Biodegradation of Remazol Black B in sequential microaerophilic-aerobic operations by NAR-2 bacterial consortium

The ability of the NAR-2 bacterial consortium, consisting of A1, C1, and L17, to degrade the azo dye model, Remazol Black B (RBB), was studied in an upflow packed-bed reactor for continuous sequential microaerophilic–aerobic batch operations. Continuous decolourisation was performed in a borosilicate glass column (12 mm × 20 mm) packed with surfactant-modified clinoptilolite immobilised by the NAR-2 bacterial consortium. In column bioreactor studies, decolourisation was observed at 45 °C and was carried out by varying the flow rates and dye concentrations in a modified P5 medium with pH 7.0 under microaerophilic conditions. A decolourisation of 95.87 % of 0.1 g/L RBB was achieved at a flow rate of 0.2 mL/min under microaerophilic conditions by the immobilised NAR-2 bacterial consortium.

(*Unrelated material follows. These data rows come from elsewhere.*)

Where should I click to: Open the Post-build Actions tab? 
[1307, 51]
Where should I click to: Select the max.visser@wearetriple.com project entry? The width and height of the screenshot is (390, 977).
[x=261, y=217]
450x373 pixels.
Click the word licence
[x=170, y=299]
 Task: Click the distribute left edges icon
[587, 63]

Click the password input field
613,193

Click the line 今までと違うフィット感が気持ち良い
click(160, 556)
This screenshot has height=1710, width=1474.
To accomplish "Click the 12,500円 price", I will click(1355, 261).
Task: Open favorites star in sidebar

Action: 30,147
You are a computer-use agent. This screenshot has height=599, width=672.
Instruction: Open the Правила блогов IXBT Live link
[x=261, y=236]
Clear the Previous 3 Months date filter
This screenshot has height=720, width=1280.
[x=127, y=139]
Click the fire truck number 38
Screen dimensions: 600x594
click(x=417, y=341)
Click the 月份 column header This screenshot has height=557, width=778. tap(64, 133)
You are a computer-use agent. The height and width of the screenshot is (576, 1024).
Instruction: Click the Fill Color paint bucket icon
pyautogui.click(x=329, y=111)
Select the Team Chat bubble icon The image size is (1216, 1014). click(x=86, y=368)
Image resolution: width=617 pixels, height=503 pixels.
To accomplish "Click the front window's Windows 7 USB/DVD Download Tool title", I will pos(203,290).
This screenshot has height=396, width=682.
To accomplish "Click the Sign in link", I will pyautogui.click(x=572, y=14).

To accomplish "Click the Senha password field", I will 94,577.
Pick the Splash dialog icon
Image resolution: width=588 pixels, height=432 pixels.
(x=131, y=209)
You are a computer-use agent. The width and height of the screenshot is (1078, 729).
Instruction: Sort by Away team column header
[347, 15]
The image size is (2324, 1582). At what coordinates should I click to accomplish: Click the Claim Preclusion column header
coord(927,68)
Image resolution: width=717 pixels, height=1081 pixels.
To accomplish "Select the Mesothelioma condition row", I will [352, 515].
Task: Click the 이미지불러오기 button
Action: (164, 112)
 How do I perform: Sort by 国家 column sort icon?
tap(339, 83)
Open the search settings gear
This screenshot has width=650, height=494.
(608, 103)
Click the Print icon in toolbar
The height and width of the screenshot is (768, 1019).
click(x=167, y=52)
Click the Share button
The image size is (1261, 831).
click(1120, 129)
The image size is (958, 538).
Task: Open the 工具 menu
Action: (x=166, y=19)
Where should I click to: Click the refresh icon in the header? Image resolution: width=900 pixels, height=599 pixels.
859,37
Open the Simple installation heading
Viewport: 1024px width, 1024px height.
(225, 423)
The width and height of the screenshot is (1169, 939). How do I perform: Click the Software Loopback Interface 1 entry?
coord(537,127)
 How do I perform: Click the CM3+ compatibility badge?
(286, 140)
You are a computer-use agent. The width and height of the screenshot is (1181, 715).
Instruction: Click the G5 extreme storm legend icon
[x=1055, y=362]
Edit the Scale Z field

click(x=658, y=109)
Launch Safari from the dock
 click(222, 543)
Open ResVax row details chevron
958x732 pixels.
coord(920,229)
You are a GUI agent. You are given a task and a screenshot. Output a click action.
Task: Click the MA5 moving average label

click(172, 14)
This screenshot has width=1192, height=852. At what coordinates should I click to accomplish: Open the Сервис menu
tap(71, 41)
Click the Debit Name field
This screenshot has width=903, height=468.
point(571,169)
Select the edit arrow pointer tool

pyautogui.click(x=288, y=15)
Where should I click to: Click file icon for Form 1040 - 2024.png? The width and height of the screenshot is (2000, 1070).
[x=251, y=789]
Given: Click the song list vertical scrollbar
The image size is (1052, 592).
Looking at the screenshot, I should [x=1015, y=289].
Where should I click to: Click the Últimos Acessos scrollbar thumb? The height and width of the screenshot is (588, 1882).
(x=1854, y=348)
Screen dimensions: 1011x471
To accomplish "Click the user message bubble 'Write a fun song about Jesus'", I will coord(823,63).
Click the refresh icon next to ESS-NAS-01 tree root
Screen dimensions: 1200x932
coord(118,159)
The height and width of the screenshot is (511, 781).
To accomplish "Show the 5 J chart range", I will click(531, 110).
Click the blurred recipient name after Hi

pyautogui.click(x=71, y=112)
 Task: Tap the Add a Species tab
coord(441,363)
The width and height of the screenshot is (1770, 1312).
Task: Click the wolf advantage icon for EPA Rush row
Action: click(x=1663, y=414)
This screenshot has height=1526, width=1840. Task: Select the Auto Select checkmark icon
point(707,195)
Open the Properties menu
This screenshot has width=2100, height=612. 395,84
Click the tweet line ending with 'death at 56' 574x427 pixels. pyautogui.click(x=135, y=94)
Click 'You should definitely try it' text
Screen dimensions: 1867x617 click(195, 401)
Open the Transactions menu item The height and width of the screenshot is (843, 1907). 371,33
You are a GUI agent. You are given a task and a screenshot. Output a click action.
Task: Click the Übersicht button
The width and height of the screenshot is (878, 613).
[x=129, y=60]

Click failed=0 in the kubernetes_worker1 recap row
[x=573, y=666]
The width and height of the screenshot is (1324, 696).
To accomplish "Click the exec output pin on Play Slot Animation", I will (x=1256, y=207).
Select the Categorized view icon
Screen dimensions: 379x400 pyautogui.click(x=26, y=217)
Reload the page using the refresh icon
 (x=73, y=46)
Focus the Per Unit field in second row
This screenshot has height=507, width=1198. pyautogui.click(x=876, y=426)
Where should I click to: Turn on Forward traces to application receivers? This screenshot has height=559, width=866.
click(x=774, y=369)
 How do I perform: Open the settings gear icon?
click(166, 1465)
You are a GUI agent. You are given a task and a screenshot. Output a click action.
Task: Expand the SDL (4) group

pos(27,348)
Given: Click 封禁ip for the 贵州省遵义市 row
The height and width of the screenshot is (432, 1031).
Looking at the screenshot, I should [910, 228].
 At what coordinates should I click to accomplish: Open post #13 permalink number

An analysis of the decolourised and biodegradation products of the RBB using total aromatic amines showed that a reduction in the RBB resulted in the formation of aromatic amines. On further aerobic degradation for 15 days, the concentration of the amines dropped significantly, from an initial concentration of 34 to 11 mg/L, following the aerobic batch treatment experiment. The findings of this study showed that SMC can be a support material for bacterial cell immobilisation in a single upflow reactor with intermittent microaerophilic–aerobic operations, and it was found to be suitable and eco-friendly for the degradation of azo dyes.